“What he’s done over the last three and a half years is install a series of policies that have made it backbreaking for many small businesses,” he said.
Allowing Bush-era tax cuts to expire at the end of the year, which Obama has supported — with the exception of extending the cuts for those who make less than $250,000 — would raise tax rates from 35 to 40 percent for small-business owners who are taxed as individuals, the Romney camp said.
An Obama spokesperson pointed out 98 percent of taxpayers earn less than $250,000, and letting the tax cuts expire for the wealthiest Americans would impact less than 3 percent of all small businesses.
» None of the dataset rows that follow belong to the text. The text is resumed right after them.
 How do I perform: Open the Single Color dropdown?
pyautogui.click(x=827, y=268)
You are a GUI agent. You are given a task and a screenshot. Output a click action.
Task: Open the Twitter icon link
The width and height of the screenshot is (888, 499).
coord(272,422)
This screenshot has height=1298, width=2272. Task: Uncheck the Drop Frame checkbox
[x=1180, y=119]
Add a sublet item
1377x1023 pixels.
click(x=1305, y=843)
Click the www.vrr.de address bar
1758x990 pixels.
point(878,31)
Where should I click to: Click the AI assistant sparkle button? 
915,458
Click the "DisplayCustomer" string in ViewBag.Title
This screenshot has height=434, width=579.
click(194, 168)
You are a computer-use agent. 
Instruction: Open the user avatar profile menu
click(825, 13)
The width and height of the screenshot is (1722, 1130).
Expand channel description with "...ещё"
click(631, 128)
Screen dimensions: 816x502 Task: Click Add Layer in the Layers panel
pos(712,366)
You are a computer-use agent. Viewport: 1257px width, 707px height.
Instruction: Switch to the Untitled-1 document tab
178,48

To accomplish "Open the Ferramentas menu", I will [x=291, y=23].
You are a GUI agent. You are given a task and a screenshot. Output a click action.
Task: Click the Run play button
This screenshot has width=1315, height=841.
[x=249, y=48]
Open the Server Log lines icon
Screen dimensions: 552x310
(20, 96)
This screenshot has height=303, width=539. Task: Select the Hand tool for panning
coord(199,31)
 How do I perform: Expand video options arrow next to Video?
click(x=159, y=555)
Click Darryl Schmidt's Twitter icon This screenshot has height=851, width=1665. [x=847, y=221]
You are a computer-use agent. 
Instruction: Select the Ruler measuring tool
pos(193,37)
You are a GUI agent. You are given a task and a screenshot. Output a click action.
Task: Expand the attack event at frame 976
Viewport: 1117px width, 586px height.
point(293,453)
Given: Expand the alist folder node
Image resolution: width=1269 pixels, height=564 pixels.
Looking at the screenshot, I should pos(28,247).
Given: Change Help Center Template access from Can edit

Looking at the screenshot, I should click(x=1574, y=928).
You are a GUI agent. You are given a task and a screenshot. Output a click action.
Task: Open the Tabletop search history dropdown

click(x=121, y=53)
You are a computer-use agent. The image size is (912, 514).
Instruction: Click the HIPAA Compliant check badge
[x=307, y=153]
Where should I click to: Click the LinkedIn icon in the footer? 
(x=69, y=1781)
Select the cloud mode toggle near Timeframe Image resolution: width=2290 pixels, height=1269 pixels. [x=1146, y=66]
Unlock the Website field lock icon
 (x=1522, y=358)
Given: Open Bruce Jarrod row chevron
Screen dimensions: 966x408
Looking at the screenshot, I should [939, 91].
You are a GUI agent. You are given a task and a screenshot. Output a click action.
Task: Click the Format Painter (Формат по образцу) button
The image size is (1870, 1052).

Obama has cut taxes for small businesses 18 times, including eliminating capital gains taxes on the sale of some small-business stock, the re-election campaign said.
During his speech, Romney said he would stimulate the economy by easing regulations and reducing taxes and that, “People ask me, ‘What would you do to get the economy going?’ I say, well, look at what the president’s done, and do the opposite.”
Romney’s tax plan calls for a reduction in all individual income tax rates, dropping the top rate from 35 to 28 percent and the bottom rate from 10 to 8 percent.
Obama’s tax plan would raise revenue mostly from higher-income families, while Romney’s plan would raise tax rates of low- and middle-income families, according to a Washington Post analysis of the two tax plans.
“We’re happy the priority was on small businesses,” said Chris Walters, senior manager for legislative affairs at the National Federation of Independent Businesses, the trade group that represents small businesses.
On a score card that tracks proposals affecting businesses, the NFIB gives an “F” to the parts of Obama’s 2013 budget that call for income tax increases on those earning more than $250,000.